Review: Proofpoint Makes Encryption Easier

If you have multiple email applications in use in your enterprise and are looking to consolidate them with a single vendor, while adding the ability to provide email encryption, it makes sense to try out Proofpoint’s On Demand Protection Server v 6.0.2.105. It operates either as a web service with nothing to install on the client end or as a hardware appliance that can be installed on an enterprise’s premises. The software features are the same for either product.

The Protection Server starts at $4,000 ($2,600) for up to 250 users and comes with a dizzying array of modules. If you opt for all of them, the price quickly rises to more than three times that amount.

I tested Version 6.0 of the Proofpoint Messaging Security Gateway Model P340 appliance on a test network the vendor set up for me. The encryption feature, which adds at least another $2,000 to the base price, is interesting because of the way the product works: Proofpoint encrypts each message using a separate symmetric key pair, and the keys are maintained in the cloud as part of the service offering. Most of the other encryption vendors use a single key to encrypt all messages.

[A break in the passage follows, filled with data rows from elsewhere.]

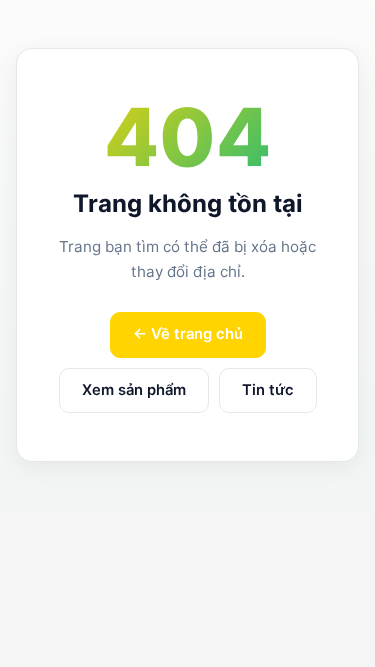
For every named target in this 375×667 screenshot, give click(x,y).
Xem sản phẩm (134, 390)
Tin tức (268, 390)
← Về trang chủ (188, 334)
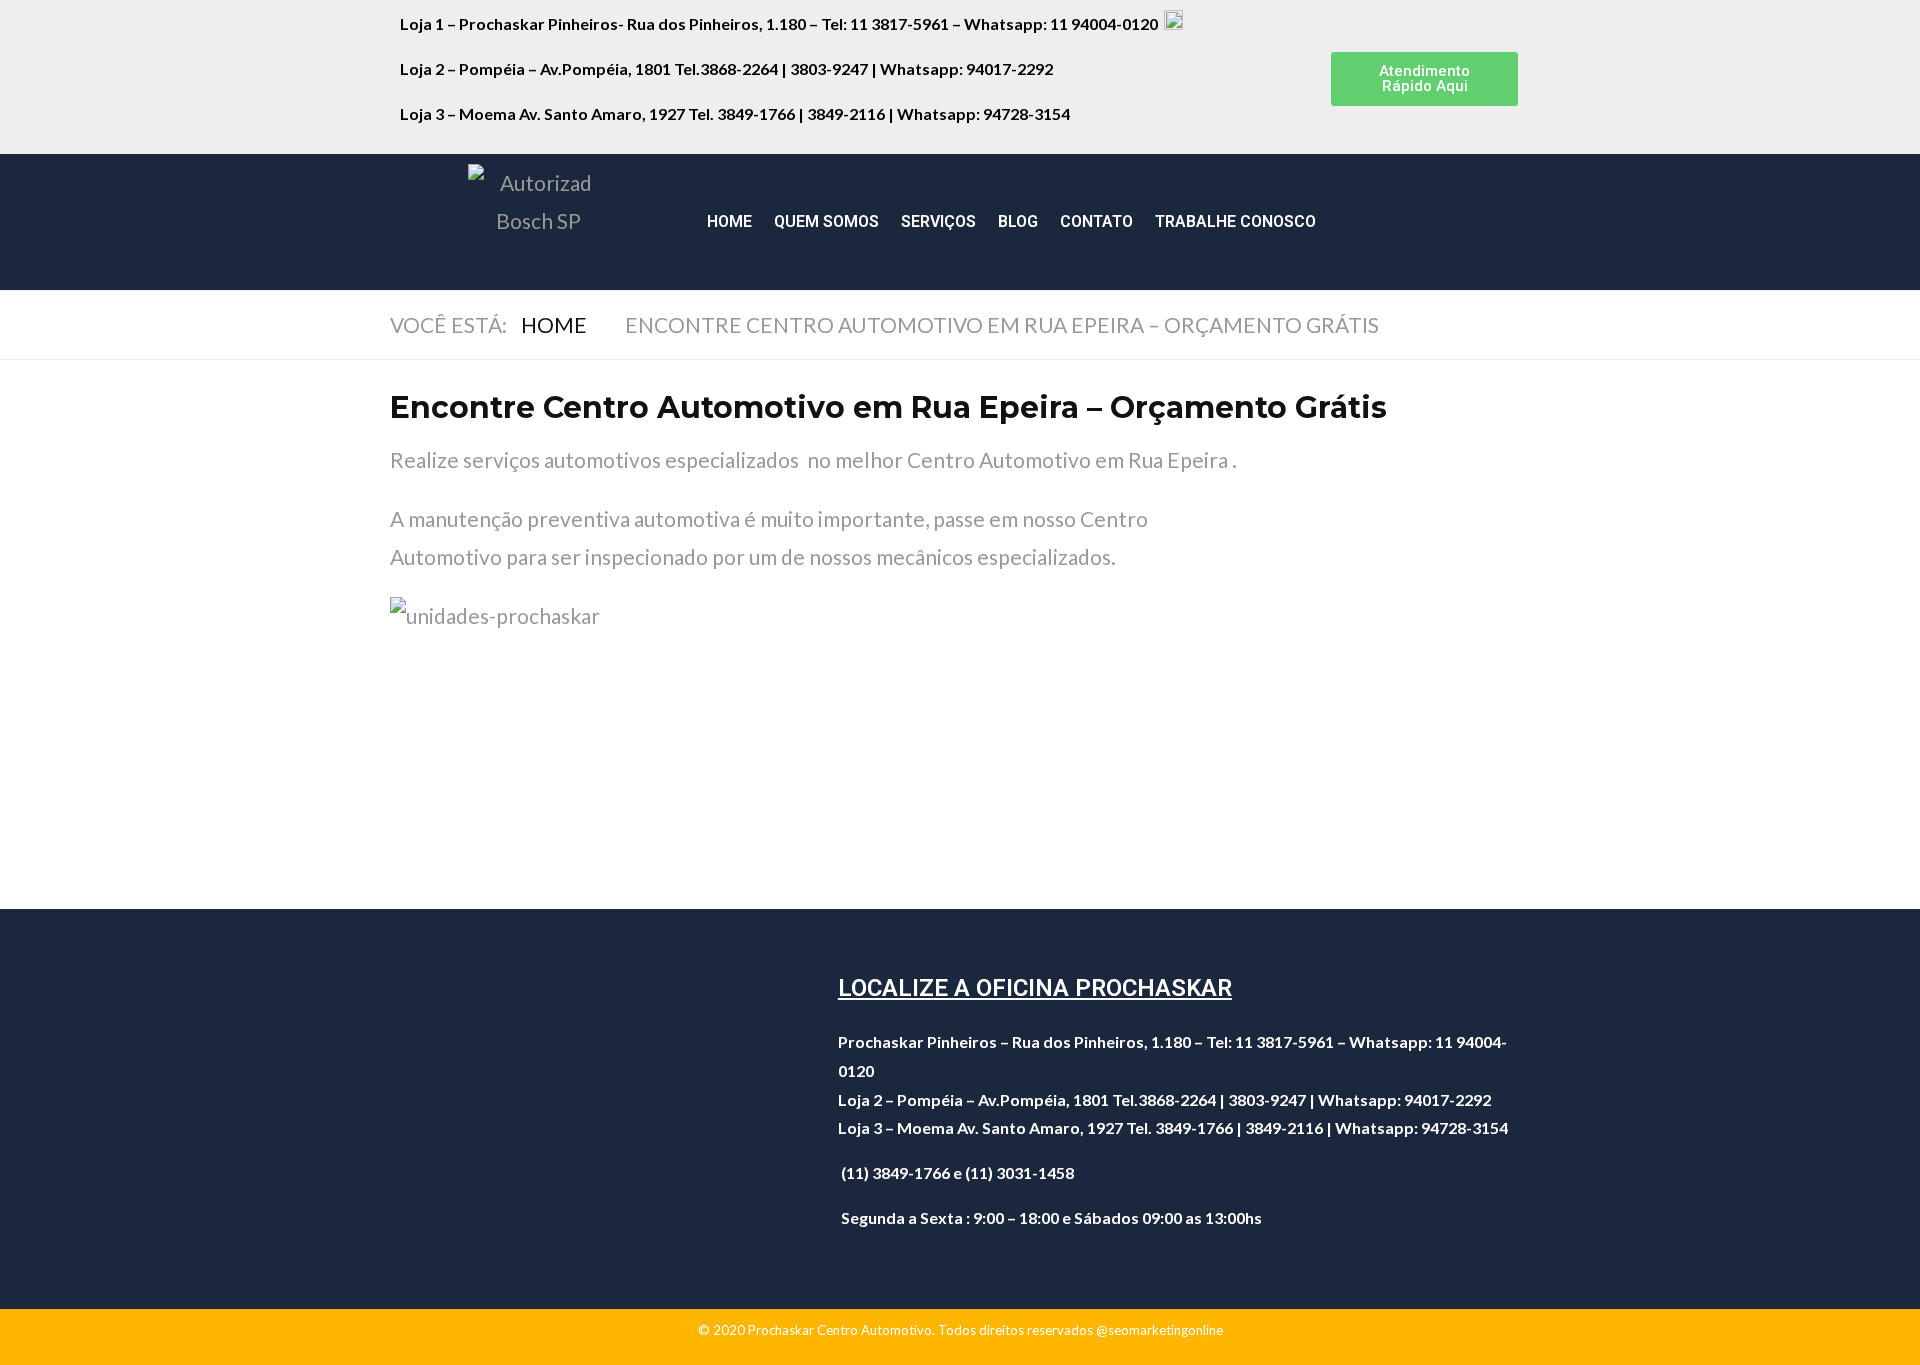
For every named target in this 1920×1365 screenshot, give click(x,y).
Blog (1018, 221)
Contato (1096, 221)
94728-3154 (1028, 113)
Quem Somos (826, 221)
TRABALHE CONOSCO (1235, 221)
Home (729, 221)
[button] (1424, 79)
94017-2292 (1009, 68)
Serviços (938, 221)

The pair approach requires more work on Proofpoint’s end to keep each message straight. However, since everything is stored on the Proofpoint server, an administrator has more flexibility when searching for a particular message.

Intuitive encryption and effortless management

This encryption strategy is a change for Proofpoint. Prior to developing its own encryption module, the company licensed software from Voltage Security and offered it at higher cost to its customers. The Voltage SecureMail 3.3 server is still part of the product offering for supporting existing customers, but it was turned off for my review.

Like Hushmail, Proofpoint offers several options for sending a message: in the clear, encrypted or digitally signed. When the recipient receives the encrypted message, there will be an embedded web link leading to a registration system if this is the first time that individual has corresponded with one of your employees.

Key management is effortless. If a user forgets the password needed to decrypt the message, he or she can easily reset it. Compare this with the old days when you had to register each user’s key with a specific server. With this system, everything happens under the covers, and you don’t have to worry about what software your recipients are using to exchange encrypted messages.

You can also set up policies to automatically encrypt any outbound message that contains certain keywords or credit card numbers, for example.

Proofpoint encryption is hard-coded to limit the size of attachments, which are encrypted up to 20MB for secure outbound messages. Administrators can get this changed if they contact the vendor, but they can’t do it themselves.